練習での姿勢やメディア対応からも真面目な性格だということが垣間見えた

 小川が進学するマサチューセッツ工科大学はNCAAのディビジョンⅢに属する。「MIT(マサチューセッツ工科大学)を訪れた時にコーチが好きになって、ここでバスケをしようと決めました。バスケの推薦枠はないので、勉強して入学です」と小川。大学で勉強したいのは「バイオケミストリー」だが、「物理学やコンピューターサイエンスにも興味を持っています」と、アメリカのカレッジでプレーするなら欠かせない勉学についても目標を語る。

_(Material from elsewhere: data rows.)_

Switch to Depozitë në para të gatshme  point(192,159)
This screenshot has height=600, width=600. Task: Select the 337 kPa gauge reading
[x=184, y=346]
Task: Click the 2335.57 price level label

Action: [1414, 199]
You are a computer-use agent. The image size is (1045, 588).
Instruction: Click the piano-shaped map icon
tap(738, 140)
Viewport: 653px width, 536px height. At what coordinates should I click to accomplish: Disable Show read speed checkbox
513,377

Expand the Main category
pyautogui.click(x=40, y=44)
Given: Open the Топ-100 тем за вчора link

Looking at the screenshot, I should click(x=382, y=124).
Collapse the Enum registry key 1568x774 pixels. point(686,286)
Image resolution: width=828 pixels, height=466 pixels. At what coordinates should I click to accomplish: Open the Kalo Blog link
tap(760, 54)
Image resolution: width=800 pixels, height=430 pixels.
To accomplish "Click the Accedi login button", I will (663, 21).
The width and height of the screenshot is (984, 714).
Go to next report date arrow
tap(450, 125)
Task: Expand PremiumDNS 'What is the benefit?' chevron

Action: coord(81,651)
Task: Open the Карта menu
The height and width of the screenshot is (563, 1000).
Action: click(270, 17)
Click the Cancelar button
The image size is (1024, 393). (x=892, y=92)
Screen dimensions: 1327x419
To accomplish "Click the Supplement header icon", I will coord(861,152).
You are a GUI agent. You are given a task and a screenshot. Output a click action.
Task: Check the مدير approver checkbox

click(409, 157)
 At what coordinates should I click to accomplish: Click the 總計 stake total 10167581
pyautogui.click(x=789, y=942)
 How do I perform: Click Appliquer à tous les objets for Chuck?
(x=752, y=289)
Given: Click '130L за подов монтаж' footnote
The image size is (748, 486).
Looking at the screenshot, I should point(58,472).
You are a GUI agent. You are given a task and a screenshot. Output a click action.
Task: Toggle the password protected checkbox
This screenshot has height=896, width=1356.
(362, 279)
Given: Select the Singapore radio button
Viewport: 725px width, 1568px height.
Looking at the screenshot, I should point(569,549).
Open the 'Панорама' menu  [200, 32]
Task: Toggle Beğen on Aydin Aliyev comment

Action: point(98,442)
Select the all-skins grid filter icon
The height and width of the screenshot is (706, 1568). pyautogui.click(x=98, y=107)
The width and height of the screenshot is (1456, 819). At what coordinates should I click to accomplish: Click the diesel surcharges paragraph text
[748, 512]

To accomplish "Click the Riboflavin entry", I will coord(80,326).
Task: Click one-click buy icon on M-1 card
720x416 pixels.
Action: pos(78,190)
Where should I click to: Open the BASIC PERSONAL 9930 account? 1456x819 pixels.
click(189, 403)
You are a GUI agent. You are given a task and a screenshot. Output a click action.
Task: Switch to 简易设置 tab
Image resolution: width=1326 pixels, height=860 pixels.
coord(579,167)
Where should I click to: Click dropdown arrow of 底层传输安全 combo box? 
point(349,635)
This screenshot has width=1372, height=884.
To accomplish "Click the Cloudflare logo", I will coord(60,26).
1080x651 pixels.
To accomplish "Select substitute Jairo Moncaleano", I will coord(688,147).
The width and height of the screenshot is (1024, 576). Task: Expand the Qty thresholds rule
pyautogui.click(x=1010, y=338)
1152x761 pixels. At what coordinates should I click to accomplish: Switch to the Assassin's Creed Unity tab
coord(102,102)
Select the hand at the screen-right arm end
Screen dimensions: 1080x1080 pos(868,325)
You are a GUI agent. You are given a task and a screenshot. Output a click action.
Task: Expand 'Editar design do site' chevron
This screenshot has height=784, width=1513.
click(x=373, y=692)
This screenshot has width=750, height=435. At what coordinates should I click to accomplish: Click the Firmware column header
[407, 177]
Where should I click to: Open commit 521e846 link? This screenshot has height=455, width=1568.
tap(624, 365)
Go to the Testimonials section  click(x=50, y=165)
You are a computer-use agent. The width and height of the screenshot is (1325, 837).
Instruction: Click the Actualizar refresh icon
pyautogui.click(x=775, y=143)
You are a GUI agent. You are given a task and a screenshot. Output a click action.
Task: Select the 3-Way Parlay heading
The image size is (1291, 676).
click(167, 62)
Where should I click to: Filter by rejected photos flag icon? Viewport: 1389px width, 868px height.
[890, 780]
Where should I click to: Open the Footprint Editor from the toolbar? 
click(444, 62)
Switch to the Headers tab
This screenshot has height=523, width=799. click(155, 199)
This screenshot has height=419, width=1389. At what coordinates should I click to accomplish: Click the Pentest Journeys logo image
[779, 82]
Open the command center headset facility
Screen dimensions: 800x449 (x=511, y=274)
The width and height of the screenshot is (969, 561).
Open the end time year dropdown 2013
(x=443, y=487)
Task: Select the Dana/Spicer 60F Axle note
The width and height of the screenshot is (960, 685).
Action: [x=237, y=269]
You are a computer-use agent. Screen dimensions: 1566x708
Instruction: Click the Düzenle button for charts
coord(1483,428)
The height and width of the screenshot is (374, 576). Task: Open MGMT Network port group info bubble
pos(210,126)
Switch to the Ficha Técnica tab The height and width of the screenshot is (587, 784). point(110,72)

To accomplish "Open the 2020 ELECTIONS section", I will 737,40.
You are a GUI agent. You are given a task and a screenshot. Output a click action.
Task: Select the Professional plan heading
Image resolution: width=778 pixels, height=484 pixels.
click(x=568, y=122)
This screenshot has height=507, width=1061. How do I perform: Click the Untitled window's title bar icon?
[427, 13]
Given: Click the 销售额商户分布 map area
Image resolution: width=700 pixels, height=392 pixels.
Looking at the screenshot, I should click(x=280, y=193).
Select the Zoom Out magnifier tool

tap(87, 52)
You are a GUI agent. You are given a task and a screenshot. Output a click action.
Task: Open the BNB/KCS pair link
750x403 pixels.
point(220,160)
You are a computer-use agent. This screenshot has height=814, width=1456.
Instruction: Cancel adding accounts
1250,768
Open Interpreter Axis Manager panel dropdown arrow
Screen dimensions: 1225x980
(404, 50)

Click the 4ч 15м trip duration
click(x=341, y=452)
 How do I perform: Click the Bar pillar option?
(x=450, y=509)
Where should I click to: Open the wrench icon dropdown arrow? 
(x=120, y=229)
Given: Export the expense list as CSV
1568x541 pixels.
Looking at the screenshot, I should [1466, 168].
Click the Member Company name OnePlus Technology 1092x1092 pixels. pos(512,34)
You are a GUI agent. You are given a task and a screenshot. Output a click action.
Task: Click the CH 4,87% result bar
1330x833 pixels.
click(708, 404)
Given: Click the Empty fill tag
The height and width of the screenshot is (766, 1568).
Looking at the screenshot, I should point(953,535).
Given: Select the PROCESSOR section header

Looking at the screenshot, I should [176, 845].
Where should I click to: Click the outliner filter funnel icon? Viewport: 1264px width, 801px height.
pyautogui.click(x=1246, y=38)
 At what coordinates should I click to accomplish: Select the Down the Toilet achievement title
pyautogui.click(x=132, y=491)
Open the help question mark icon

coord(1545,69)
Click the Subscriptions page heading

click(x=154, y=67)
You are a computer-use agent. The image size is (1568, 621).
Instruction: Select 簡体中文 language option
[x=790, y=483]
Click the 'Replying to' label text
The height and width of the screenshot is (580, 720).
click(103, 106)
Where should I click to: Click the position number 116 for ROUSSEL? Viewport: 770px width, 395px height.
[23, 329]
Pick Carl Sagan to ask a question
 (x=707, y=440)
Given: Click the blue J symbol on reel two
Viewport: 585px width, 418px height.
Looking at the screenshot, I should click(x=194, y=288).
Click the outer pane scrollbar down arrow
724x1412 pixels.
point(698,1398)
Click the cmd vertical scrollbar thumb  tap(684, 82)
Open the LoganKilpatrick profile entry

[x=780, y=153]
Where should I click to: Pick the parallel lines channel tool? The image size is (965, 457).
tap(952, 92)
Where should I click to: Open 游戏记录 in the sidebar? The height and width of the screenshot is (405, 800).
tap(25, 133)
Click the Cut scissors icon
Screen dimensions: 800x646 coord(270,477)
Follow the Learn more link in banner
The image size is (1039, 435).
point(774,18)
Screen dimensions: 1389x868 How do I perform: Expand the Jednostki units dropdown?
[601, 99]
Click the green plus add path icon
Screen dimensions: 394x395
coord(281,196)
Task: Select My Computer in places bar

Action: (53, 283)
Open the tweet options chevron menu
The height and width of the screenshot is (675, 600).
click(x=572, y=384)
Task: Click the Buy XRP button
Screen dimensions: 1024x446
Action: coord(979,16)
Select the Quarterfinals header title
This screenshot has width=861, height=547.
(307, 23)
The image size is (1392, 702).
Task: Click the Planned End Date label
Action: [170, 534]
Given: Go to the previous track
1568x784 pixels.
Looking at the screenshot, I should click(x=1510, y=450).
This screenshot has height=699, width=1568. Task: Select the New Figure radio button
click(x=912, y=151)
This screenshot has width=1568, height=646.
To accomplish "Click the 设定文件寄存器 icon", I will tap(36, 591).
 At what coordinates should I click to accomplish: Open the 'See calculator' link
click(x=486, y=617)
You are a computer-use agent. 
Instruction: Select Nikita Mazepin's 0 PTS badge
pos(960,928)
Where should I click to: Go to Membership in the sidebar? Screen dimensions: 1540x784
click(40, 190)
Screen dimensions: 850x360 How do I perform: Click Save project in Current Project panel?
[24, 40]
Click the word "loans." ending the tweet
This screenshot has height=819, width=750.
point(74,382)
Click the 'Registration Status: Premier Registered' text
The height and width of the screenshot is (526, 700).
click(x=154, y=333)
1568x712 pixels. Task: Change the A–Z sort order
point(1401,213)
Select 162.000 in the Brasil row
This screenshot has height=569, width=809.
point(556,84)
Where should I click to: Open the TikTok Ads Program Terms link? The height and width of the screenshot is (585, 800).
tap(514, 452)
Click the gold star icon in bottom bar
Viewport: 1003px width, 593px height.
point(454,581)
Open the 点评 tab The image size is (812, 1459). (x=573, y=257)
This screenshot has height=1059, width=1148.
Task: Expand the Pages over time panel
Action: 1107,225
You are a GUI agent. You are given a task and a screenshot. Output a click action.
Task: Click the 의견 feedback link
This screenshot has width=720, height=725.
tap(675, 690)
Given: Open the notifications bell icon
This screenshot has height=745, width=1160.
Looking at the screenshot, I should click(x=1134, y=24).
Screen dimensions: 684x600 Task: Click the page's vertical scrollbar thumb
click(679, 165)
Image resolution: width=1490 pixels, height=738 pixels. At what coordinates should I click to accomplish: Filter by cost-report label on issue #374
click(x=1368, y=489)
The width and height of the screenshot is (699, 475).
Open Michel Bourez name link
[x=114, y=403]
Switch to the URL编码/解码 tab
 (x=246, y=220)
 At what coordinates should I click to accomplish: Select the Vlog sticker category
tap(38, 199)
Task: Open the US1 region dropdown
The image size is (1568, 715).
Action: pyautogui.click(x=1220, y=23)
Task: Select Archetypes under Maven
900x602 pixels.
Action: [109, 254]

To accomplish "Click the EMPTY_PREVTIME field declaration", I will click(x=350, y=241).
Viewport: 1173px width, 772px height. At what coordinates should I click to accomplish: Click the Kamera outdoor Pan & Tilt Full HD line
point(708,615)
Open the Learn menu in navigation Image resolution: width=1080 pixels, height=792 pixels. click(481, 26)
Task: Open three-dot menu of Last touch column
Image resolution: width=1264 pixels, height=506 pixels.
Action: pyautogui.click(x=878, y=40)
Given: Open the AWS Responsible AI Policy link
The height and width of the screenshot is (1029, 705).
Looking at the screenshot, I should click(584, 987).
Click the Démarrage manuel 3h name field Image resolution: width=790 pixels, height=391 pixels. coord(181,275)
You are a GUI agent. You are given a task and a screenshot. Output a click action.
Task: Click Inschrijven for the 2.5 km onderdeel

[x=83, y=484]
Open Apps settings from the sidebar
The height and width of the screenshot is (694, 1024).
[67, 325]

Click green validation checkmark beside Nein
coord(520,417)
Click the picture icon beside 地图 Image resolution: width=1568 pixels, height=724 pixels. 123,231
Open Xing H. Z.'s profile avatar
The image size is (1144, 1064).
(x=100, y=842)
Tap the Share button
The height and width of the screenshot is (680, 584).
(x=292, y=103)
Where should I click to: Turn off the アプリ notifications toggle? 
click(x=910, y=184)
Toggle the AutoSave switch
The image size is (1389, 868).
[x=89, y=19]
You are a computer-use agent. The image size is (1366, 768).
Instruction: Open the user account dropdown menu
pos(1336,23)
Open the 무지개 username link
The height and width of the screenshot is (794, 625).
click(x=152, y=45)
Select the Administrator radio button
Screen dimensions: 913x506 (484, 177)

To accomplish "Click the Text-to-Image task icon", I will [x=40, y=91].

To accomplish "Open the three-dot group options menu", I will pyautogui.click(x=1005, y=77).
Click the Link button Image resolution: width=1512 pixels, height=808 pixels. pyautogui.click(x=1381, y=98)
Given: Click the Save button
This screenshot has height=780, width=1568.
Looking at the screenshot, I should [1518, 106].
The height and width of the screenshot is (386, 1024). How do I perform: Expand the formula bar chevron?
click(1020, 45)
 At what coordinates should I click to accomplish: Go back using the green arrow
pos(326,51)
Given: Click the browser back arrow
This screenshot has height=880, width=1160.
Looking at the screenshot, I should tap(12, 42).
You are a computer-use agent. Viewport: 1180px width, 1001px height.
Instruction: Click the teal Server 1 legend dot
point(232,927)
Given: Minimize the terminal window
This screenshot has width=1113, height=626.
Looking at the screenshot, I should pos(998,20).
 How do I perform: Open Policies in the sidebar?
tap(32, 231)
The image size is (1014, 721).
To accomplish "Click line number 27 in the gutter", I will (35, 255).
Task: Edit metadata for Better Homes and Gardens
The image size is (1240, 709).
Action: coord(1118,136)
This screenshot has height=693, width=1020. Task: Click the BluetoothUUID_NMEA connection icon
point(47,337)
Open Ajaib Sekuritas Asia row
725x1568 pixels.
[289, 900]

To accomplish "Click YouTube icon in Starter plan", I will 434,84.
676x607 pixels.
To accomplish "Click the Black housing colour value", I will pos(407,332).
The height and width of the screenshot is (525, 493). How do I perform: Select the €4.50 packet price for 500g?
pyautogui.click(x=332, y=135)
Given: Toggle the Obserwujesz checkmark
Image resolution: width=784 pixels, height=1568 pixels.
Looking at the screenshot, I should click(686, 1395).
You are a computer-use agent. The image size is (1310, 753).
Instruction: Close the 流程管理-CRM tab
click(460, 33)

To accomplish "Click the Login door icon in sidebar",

プレー面では「今後はチームメートから頼られる存在になりたいです。トップスコアラーでなくても、攻防で頼りにされるプレーヤーになりたいです」と、こちらも明確なイメージができているようだ。

 メディアからの質問に対しても、なるべく日本語で答えようという姿勢を見せるが、うまく真意を伝えられないと判断すると、「すいません。ここは英語で答えさせてください」と必ず丁寧な対応を見せる。このあたりからも、小川の真摯な姿勢がうかがえる。そして、その真面目な性格は練習中にも垣間見られる。2メートルにも届きそうなサイズでありながら常に全速力でコートを駆けているのが小川だ。常に全力プレーするその姿勢も好感が持たれた。

 もちろんバスケのスキルや体格については発展途上。日本代表にとって即戦力というわけにはいかない。しかし、今のようなバスケに対する取り組みが続けられれば、どのような選手に成長するのか、楽しみでしかない。日本代表においても頼りにされるロールプレーヤーに育ってほしい。